Dr. Xantha Karp
Central Michigan University
Thursday, August 16, 2018 - 10:30am
MaRS2, Room 1522
Invited Speaker Seminar
Multipotency, the ability of stem cells to produce multiple cell types, is critical for the development and maintenance of tissues and organs. Upon the completion of development, adult stem cells retain their multipotency during lengthy periods of cellular quiescence (reversible cell cycle exit) to replace cells lost through tissue damage or normal turnover. Maintenance of multipotency during quiescence is critical to stem cell function, yet the mechanisms linking multipotency to quiescence remain poorly understood. One candidate for this role is the FOXO family of transcription factors that promotes quiescence and stem cell maintenance. In C. elegans, daf-16, the FOXO ortholog, promotes entry into the stress-resistant and developmentally arrested dauer larva stage. Dauer is adopted midway through development in response to adverse environmental conditions, and can serve as a model for quiescence.
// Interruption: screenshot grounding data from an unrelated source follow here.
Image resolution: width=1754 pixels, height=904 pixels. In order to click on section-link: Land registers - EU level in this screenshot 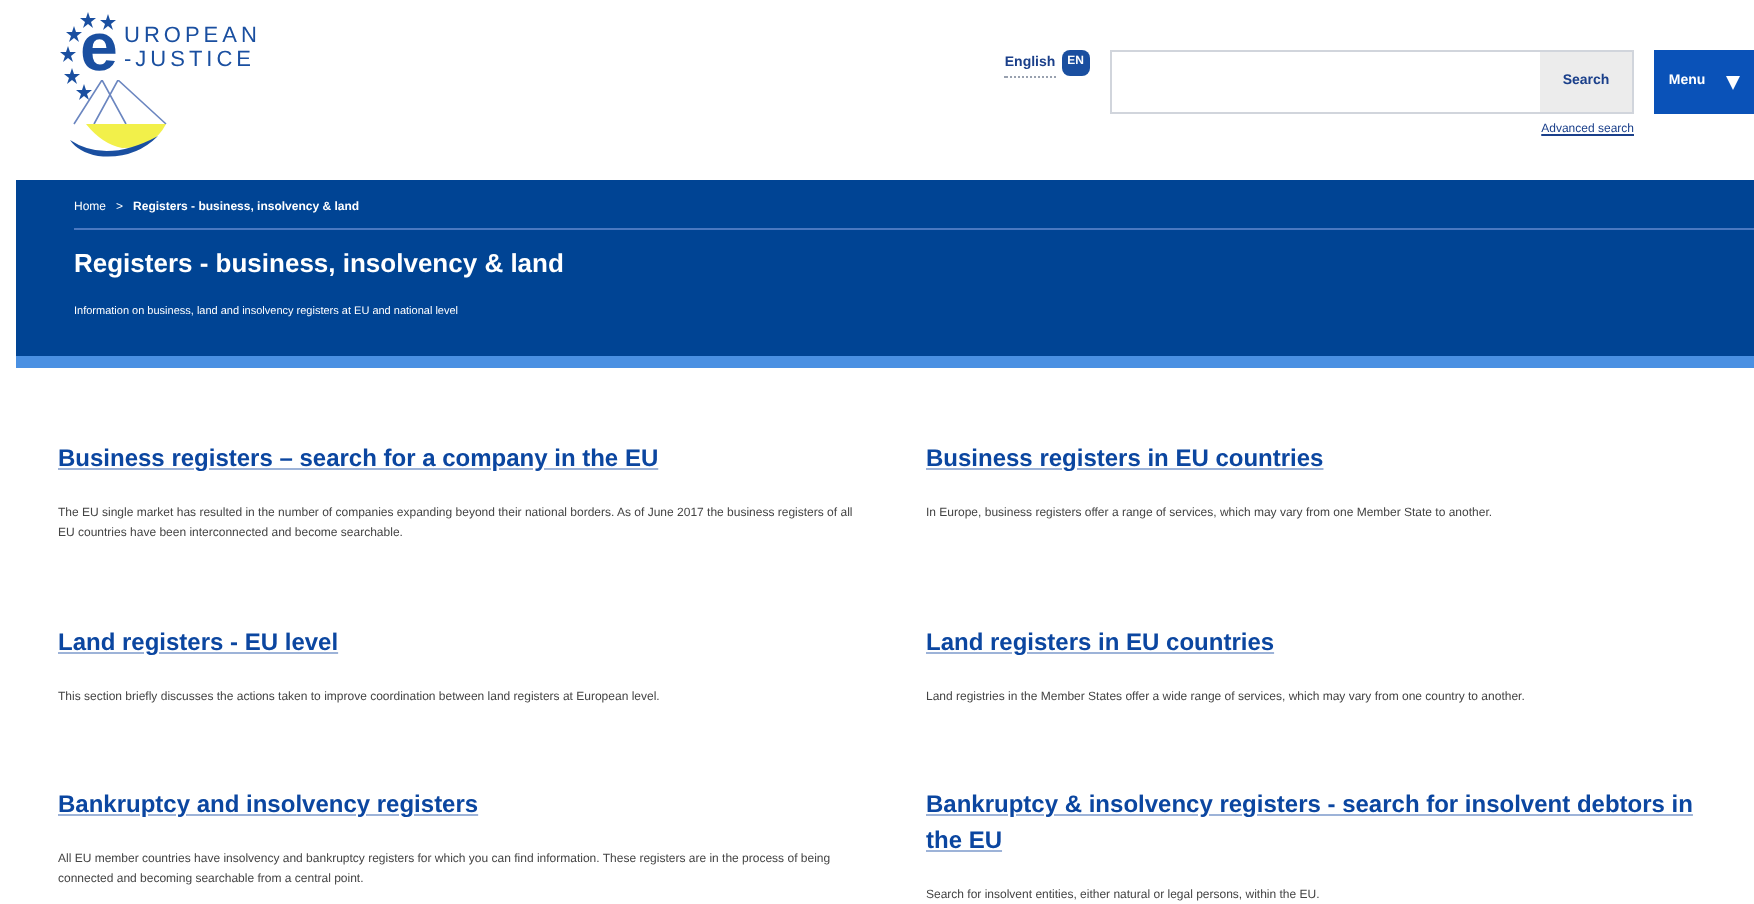, I will do `click(462, 642)`.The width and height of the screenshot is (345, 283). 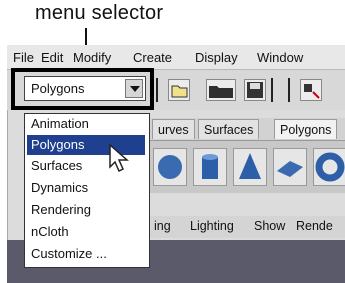 I want to click on menu-set-selector: Polygons, so click(x=85, y=88).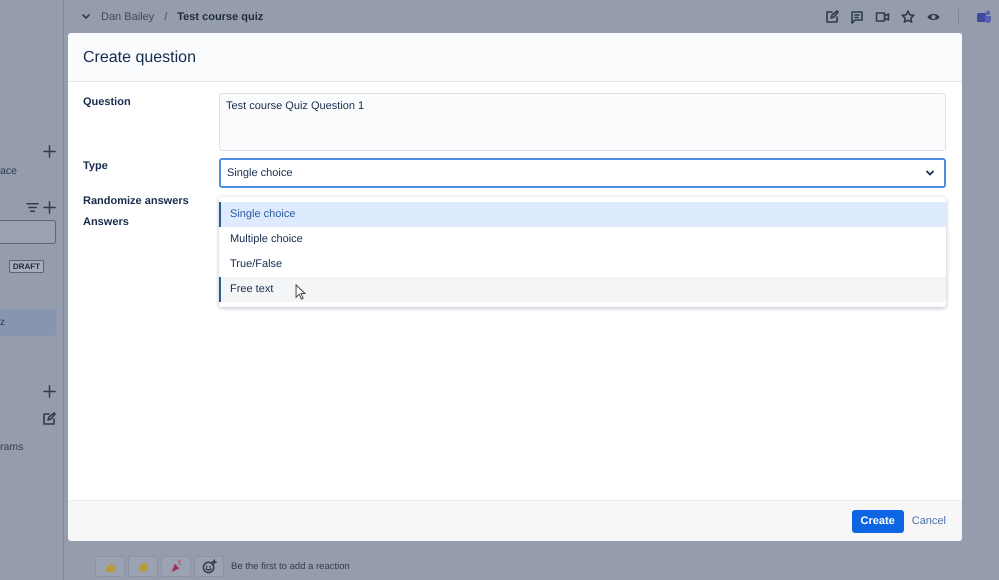 This screenshot has width=999, height=580. Describe the element at coordinates (878, 521) in the screenshot. I see `create-button: Create` at that location. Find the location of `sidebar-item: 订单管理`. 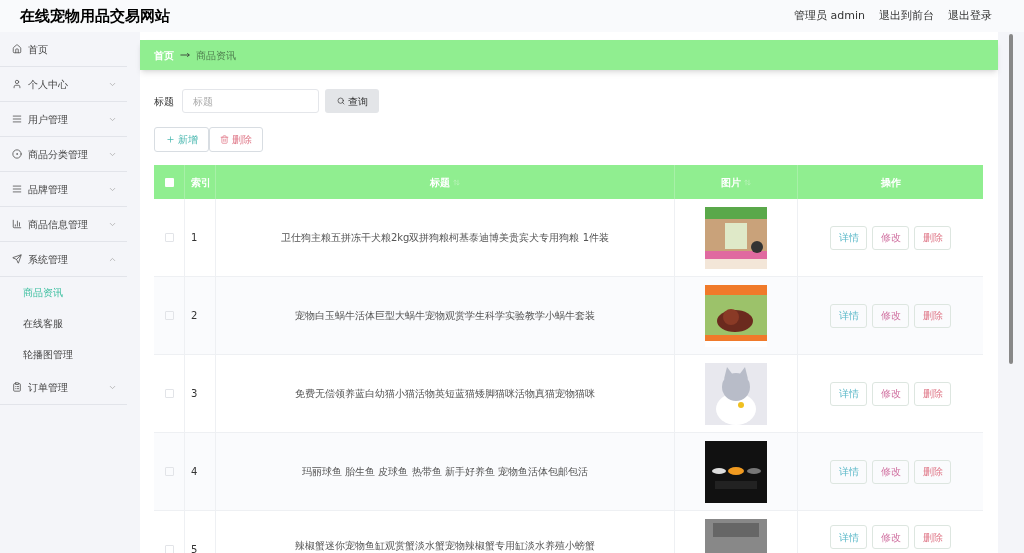

sidebar-item: 订单管理 is located at coordinates (64, 388).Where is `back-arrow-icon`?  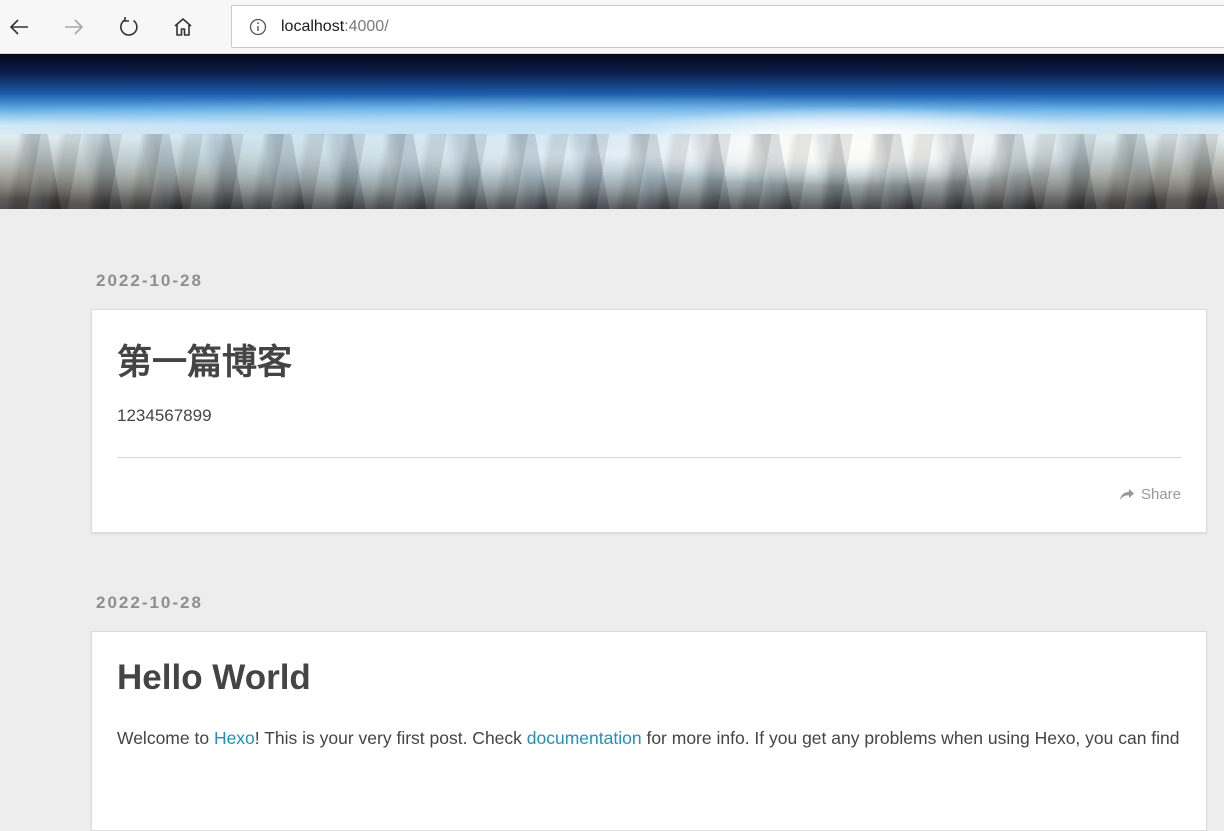
back-arrow-icon is located at coordinates (18, 27).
Remarkably, phenotypes caused by mutations in developmental pathways can be corrected during dauer arrest, suggesting the existence of active mechanisms that re-set cell fate during dauer. Using two C. elegans progenitor cell types, we show that daf-16 is part of these mechanisms. daf-16 blocks the activity of signal transduction and microRNA pathways in order to maintain or re-establish multipotency during dauer. Thus, daf-16/FOXO coordinates quiescence with multipotent cell fate.